◆ **Task brief**
Exactly as they appear below, repeat the lines from the one with "Privacy Policy (221, 2510)" through the one with "Confectionery Packaging (330, 2435)", and no others.
§
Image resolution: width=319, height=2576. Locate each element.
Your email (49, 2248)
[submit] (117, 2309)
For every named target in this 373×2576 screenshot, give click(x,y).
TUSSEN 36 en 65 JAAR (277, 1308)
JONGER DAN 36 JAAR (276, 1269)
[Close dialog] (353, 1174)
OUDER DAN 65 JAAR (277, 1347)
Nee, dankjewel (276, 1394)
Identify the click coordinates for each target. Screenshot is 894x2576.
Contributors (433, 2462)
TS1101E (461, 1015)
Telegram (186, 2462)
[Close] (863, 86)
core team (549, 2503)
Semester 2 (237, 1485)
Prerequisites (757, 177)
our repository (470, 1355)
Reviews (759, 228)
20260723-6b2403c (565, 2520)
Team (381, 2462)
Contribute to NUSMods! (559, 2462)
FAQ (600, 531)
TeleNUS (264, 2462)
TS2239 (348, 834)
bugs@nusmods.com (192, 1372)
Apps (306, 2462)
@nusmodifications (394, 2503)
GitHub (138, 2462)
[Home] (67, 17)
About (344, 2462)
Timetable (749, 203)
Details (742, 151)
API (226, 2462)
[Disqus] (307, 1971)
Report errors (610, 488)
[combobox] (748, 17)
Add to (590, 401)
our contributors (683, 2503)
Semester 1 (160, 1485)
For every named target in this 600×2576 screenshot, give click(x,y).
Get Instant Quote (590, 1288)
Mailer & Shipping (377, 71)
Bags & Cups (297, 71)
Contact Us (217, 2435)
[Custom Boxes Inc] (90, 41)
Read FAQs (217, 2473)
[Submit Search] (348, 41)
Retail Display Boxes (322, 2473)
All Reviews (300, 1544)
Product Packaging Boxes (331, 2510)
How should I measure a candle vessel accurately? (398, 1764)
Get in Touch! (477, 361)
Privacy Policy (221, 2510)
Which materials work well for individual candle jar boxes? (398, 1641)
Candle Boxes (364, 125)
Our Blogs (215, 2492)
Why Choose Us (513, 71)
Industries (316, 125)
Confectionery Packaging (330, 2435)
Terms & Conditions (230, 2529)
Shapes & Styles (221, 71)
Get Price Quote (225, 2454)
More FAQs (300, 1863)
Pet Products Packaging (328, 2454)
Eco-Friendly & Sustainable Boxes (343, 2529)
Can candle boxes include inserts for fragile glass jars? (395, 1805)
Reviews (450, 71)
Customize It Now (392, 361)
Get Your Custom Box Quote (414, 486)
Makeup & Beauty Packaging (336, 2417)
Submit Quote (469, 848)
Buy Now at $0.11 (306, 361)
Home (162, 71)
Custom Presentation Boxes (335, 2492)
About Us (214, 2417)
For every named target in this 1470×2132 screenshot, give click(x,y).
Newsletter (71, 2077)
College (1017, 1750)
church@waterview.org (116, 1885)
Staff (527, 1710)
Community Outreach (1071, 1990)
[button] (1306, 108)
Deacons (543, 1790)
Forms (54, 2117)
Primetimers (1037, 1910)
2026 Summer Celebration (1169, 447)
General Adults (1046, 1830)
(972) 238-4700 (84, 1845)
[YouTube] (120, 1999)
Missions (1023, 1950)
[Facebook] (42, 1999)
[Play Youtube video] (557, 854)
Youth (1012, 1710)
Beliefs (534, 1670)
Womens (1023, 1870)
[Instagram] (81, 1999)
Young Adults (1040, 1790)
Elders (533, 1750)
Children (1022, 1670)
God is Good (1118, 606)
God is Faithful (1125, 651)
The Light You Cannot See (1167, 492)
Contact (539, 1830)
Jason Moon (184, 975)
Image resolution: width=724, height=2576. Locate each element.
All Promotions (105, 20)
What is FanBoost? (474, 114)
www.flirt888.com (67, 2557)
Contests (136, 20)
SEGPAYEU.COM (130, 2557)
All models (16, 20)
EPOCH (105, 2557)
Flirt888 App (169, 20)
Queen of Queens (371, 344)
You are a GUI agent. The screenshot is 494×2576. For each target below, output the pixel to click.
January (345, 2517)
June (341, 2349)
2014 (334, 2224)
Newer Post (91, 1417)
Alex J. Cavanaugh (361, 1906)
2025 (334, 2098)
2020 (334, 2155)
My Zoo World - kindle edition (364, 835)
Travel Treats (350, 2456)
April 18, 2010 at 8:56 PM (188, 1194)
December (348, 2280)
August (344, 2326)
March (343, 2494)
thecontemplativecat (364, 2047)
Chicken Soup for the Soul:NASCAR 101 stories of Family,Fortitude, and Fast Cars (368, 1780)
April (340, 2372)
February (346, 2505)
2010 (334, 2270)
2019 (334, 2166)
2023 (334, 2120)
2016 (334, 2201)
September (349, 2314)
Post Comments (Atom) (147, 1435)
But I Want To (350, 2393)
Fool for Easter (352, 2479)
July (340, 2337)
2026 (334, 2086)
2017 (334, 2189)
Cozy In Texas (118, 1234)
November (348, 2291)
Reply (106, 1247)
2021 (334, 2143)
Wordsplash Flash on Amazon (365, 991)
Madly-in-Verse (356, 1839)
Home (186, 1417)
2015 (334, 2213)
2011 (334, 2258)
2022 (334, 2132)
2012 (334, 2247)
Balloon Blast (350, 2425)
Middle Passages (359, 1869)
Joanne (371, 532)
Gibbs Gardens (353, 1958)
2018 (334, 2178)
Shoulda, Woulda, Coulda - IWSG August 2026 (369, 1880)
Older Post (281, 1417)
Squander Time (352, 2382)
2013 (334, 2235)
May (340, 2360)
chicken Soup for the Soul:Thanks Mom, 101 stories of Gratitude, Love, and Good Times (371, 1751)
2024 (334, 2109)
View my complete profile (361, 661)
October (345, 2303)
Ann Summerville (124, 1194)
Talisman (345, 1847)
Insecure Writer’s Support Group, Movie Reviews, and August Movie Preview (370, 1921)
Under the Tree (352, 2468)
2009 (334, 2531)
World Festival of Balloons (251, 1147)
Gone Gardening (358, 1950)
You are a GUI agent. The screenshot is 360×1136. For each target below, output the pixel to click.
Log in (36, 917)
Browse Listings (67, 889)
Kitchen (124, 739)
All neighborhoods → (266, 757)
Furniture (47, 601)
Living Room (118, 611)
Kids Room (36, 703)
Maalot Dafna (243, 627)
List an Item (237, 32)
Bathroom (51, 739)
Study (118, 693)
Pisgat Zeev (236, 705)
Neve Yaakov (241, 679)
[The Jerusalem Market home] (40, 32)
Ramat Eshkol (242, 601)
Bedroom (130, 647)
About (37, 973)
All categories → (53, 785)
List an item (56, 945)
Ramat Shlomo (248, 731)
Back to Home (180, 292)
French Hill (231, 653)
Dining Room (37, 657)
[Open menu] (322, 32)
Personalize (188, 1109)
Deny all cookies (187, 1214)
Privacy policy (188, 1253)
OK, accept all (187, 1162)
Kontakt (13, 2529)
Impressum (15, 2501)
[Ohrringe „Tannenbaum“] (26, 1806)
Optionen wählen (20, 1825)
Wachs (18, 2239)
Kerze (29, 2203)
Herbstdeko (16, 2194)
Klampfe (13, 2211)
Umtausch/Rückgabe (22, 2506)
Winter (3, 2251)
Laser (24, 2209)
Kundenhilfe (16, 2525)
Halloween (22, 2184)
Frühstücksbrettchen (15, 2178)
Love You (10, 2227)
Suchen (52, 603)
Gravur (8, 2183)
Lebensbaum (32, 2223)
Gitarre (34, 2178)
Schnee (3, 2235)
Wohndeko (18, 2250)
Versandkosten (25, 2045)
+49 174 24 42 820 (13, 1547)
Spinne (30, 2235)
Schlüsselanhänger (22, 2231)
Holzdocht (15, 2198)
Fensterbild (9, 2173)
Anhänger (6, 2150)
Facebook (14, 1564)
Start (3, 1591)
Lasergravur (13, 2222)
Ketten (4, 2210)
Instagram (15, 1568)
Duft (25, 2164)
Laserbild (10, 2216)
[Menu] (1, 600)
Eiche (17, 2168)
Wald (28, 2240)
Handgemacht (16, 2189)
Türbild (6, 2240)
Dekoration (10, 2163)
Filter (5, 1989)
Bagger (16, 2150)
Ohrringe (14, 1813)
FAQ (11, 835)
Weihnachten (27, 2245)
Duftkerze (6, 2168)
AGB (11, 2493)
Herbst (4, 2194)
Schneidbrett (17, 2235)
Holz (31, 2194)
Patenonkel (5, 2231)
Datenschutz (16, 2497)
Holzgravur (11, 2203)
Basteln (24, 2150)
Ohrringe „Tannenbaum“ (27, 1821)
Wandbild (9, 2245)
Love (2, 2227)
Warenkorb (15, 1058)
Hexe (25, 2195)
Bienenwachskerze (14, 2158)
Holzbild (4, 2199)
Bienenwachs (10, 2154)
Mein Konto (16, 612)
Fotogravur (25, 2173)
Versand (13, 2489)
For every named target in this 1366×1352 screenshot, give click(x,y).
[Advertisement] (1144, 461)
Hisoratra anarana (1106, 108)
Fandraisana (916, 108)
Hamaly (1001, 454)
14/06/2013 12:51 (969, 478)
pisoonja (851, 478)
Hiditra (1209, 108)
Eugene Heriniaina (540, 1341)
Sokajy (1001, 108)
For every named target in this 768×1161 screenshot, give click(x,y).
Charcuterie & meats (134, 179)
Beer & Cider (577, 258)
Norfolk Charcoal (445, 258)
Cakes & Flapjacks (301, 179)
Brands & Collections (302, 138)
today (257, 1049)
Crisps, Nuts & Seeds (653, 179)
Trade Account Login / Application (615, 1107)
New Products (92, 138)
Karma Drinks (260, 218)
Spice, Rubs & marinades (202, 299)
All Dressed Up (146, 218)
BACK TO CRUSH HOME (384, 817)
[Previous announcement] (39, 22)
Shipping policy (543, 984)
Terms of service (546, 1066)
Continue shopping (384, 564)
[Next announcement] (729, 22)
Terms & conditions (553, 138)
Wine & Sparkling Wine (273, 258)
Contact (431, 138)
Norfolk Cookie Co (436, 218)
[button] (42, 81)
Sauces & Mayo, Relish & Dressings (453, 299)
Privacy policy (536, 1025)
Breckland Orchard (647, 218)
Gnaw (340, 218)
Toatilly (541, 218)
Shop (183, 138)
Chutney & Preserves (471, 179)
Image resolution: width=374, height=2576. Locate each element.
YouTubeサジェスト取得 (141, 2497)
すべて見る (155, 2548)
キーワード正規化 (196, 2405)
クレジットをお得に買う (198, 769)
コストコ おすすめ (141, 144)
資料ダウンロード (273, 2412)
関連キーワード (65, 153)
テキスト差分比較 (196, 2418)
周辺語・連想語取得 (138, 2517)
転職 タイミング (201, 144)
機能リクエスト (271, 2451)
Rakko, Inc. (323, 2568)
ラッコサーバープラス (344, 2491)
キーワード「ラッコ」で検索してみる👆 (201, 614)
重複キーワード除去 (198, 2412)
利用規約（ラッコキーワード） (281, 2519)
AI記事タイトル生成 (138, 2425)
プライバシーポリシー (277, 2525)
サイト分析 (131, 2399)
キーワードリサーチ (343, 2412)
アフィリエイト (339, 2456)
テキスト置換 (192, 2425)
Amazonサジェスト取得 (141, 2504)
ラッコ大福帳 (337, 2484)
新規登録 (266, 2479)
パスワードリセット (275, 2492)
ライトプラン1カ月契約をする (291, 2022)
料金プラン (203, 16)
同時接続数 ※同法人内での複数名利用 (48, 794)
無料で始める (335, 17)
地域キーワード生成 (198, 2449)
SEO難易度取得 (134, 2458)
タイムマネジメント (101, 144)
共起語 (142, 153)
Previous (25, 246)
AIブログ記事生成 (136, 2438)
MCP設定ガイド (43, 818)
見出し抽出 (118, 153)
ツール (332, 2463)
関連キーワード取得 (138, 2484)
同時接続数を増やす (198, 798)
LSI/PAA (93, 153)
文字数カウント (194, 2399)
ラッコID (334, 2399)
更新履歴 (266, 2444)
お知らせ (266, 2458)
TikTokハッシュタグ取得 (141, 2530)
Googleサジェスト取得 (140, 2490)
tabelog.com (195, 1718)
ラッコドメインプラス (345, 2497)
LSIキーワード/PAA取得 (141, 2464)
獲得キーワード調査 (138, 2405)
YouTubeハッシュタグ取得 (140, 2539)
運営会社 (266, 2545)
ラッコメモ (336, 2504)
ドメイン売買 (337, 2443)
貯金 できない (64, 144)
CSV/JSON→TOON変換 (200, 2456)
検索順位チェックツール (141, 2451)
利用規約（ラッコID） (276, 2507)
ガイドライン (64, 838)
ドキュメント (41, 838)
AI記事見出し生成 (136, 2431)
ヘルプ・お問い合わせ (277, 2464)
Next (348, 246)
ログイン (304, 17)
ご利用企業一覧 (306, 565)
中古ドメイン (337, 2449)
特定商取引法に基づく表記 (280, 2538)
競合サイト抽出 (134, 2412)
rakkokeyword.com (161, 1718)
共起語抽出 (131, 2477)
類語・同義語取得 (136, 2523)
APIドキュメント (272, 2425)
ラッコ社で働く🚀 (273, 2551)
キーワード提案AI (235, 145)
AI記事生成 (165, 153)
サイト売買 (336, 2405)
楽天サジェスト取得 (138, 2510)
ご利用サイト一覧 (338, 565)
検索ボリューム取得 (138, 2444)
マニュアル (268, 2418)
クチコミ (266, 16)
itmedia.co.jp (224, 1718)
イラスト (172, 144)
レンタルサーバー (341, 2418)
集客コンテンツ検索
§
◆ **Written solution**
Privacy Policy (221, 2510)
Which materials work well for individual candle jar boxes? (398, 1641)
Candle Boxes (364, 125)
Our Blogs (215, 2492)
Why Choose Us (513, 71)
Industries (316, 125)
Confectionery Packaging (330, 2435)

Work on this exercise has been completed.